New Zealand passed a law on Dec. 13 permanently banning the sale of cigarettes to anyone born in 2009 or after, essentially elevating the legal smoking age year after year. In 2023, children will need to be 15 or older to buy cigarettes. In 2024, they’ll have to be 16—and so on, until in 2050 the minimum legal age will be 42.
The country will also reduce the number of stores allowed to sell cigarettes to a maximum of 600 across the country of 5 million.
This is the world’s second-toughest anti-smoking law after Bhutan’s, which banned tobacco completely in 2010. It shows a determination to curb cigarette smoking in a country that already has one of the lowest rate of smokers anywhere—only 8% of Kiwis smoke—yet sees a high concentration of smokers among Māoris (22.3% of adults, and 24% of women) and Pasifikas (17% of adults).
The approach—focused on the creation of a so-called smoke-free generation—misses an important point, however: Cigarettes are already a waning choice for tobacco consumption. It’s instead smoke-free products such as vapes, e-cigarettes, or heated tobacco, that will create the next generation of nicotine addicts.
Smoking is out, vaping is in
There are about a billion smokers in the world. But while the market is still growing in some places—in Africa, in particular, smoking is increasing, including among young users—there are many countries where a combination of taxation, public health warnings, education, and limitations on public smoking have drastically reduced the number of smokers. New Zealand is one of them: The percentage of people smoking has decreased by more than half in the last decade, going from 16.4% in 2012 to 8% in 2022.

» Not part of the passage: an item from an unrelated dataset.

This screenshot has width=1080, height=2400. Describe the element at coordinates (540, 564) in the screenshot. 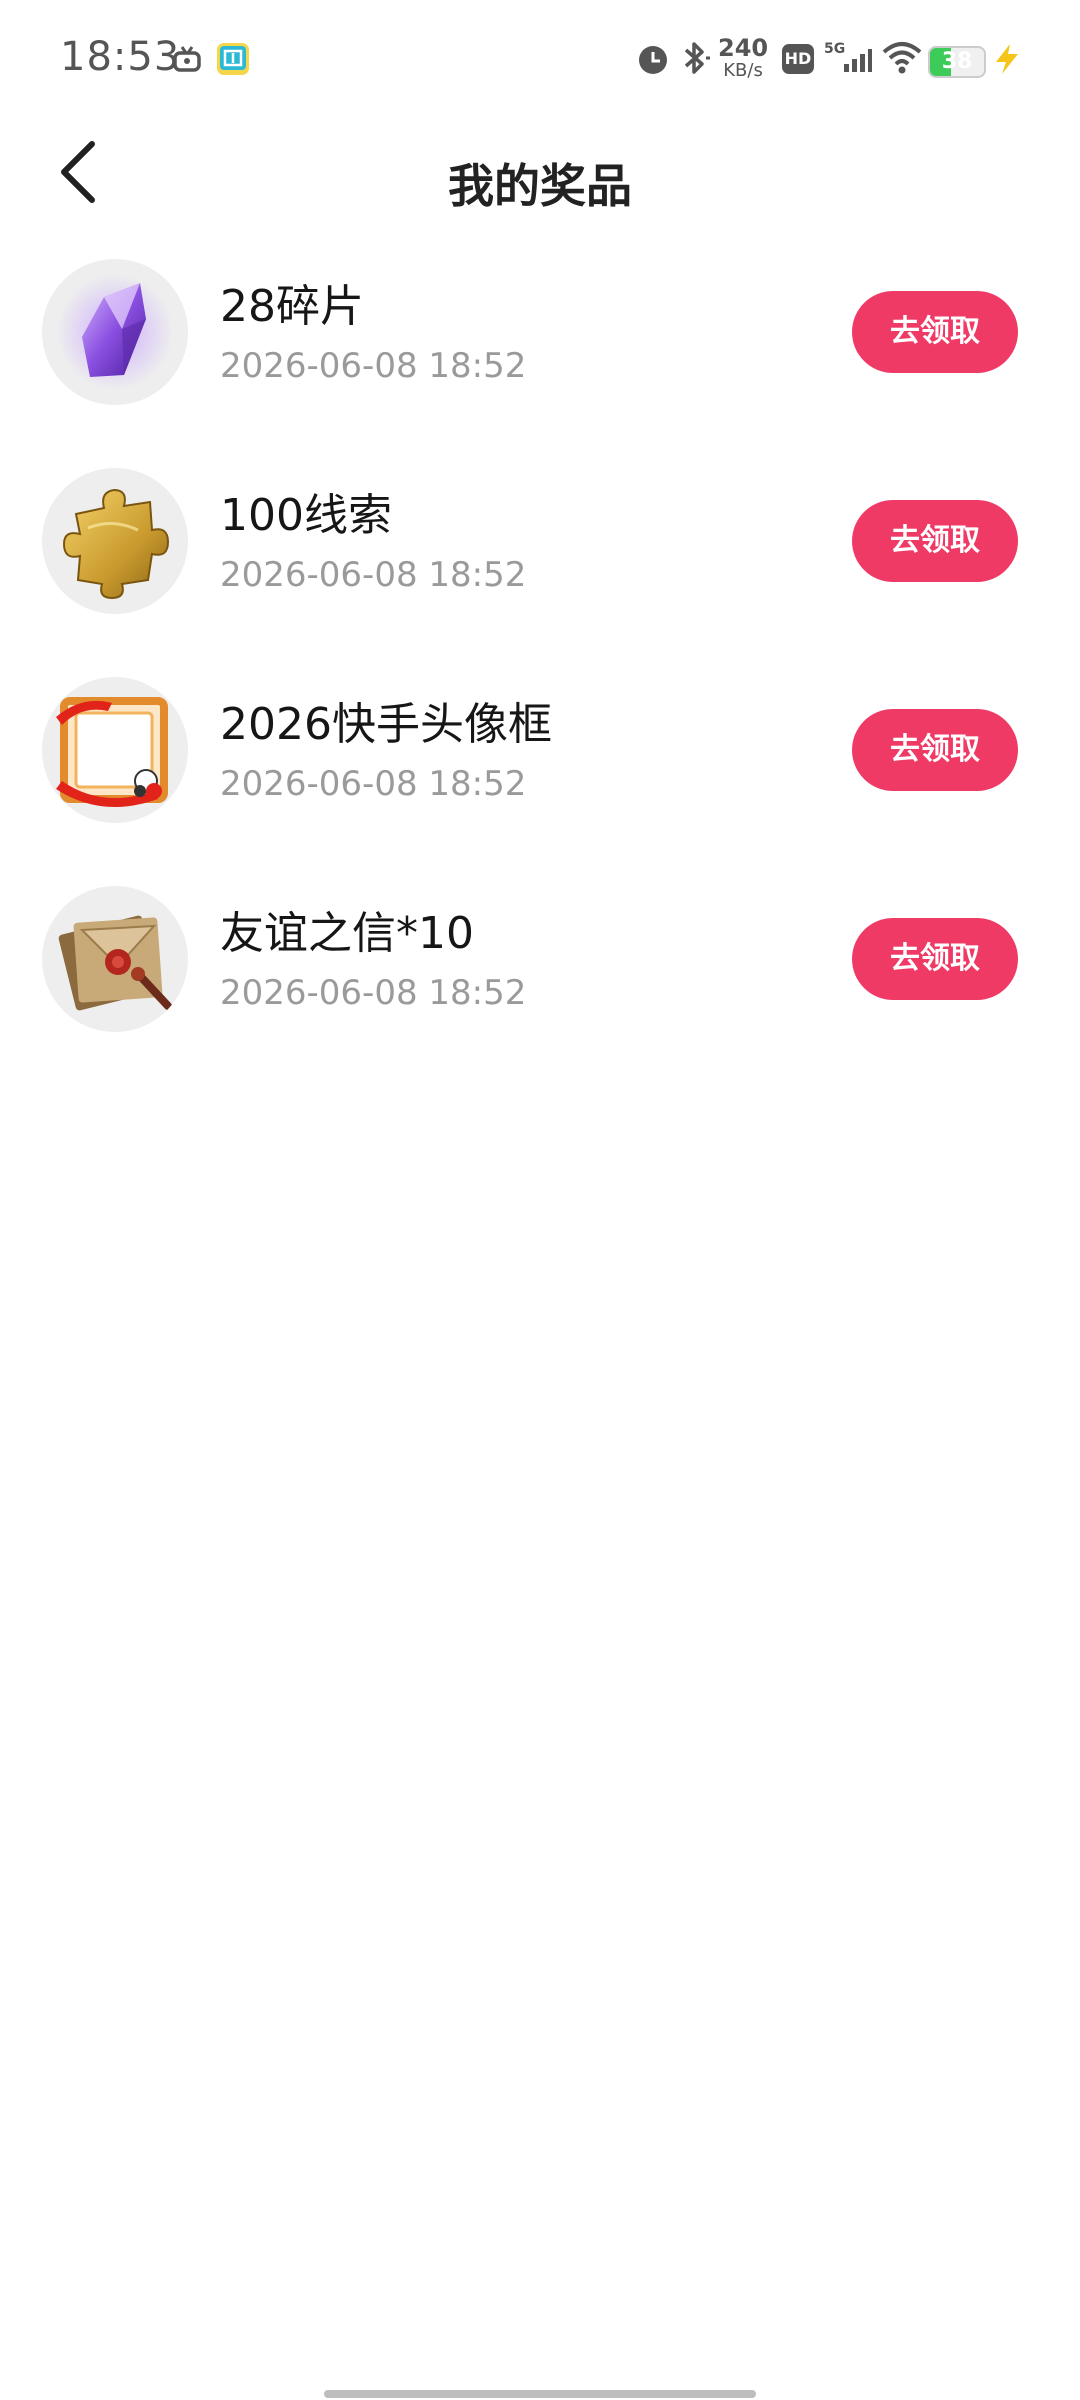

I see `list-item: 100线索 2026-06-08 18:52 去领取` at that location.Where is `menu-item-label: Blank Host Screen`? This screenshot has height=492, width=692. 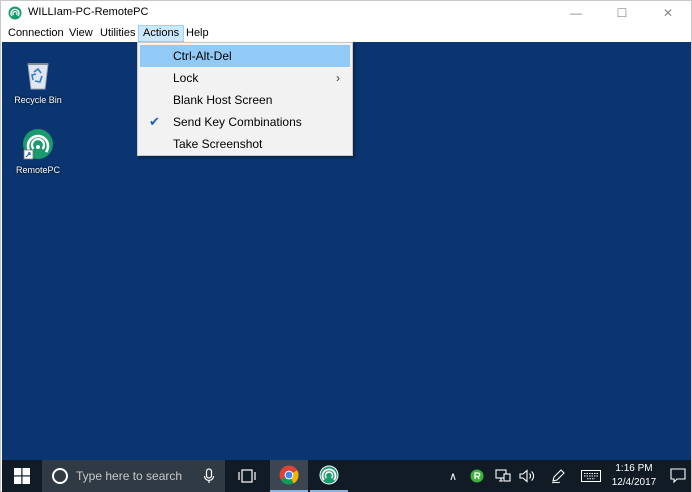
menu-item-label: Blank Host Screen is located at coordinates (223, 100).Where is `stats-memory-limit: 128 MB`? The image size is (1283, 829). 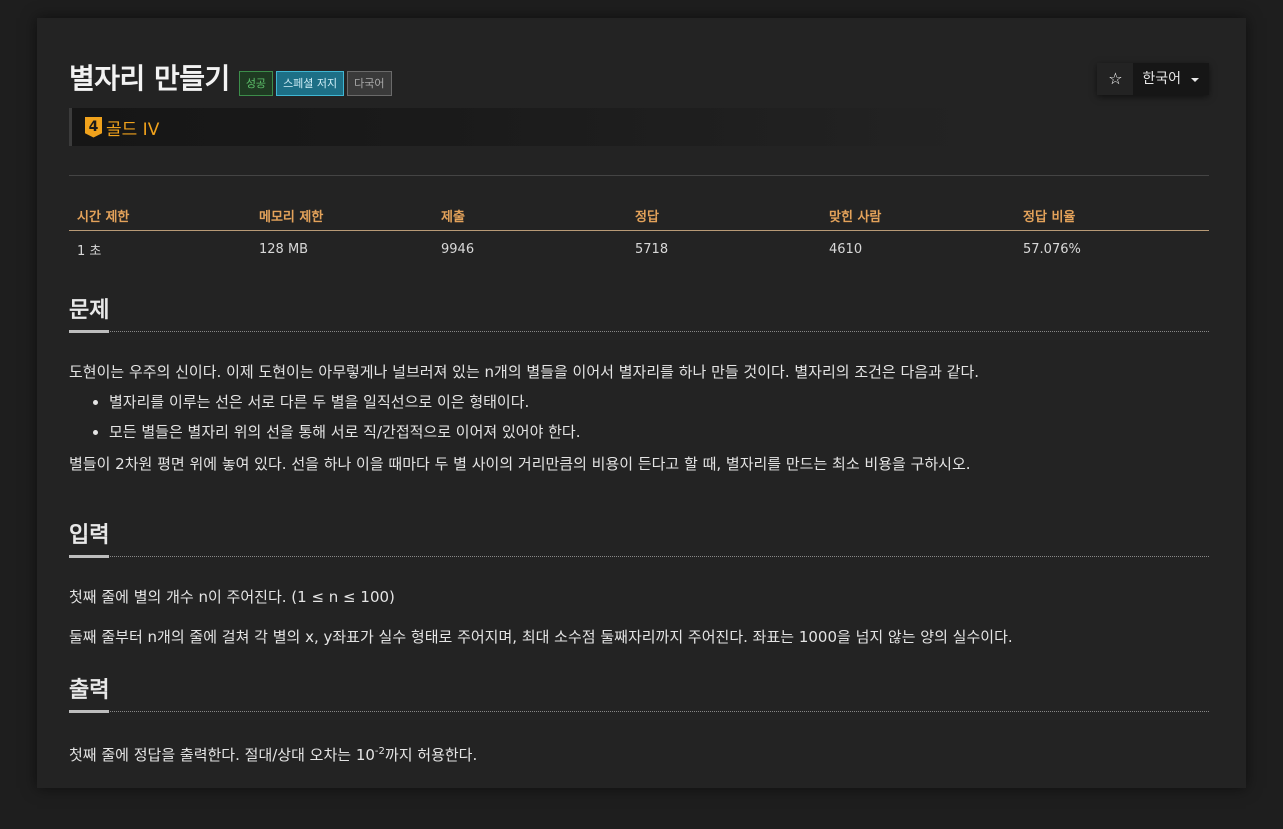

This however doesn’t actually mean that tobacco consumption has gone down in New Zealand. The share of tobacco consumption lost by widespread cigarette regulations was essentially replaced by smoke-free products. While these products don’t always use tobacco directly, they deliver nicotine, which is derived by the plant, and are therefore considered a new generation of tobacco products.
Modes of nicotine consumption such as vaping or heating are gaining popularity fast. In the US, for instance, a 2020 study published in the Journal of the American Medical Association found that as many as 20% of 12th graders in the US (typically aged 17 and 18) vaped daily, compared to as little as 12% who smoked.
New Zealand is following the same trend. In 2021, a survey published in the New Zealand Journal of Public Health found that vaping has a higher appeal than smoking among younger people. These aren’t former smokers: 80% of the teenagers who vaped at some point, and 50% of regular vapers had never smoked a cigarette before they began vaping, which voids claims of harm reduction associated with transitioning from cigarettes to smoke-free products.
The future of tobacco
Cigarette companies expect this to be the broader trend, which is why they are progressively investing in smoke-free products. Some, notably Philip Morris International (PMI), are already planning to move away from cigarettes altogether in the near future, and are investing instead in smoke-free tobacco products.
PMI is planning to derive a majority of its sales from products other than cigarettes as soon as 2025, though the company claims they will only convert current smokers—who won’t quit—to potentially less harmful, if equally addictive, smokeless products. They won’t, they say, look for new tobacco users.
The transition to these products as harm reduction is encouraged by New Zealand’s plan toward a smoke-free generation, but the sales of vapes and similar products—which are marketed to be fun and trendy—is likely to convert young people to tobacco use, too, not just move current smokers toward less harmful consumption.
While smoke-free tobacco products are likely less harmful than cigarettes, they are not shown to help quit tobacco use, and still carry health risks including lung disease, potential exposure to toxic substances, and harm to brain development and fetal health, not to mention the lifestyle and economic consequences of a highly addictive product. Further, smoke-free tobacco products are relatively young, and lack the long-term research that established the harmful impacts of smoking.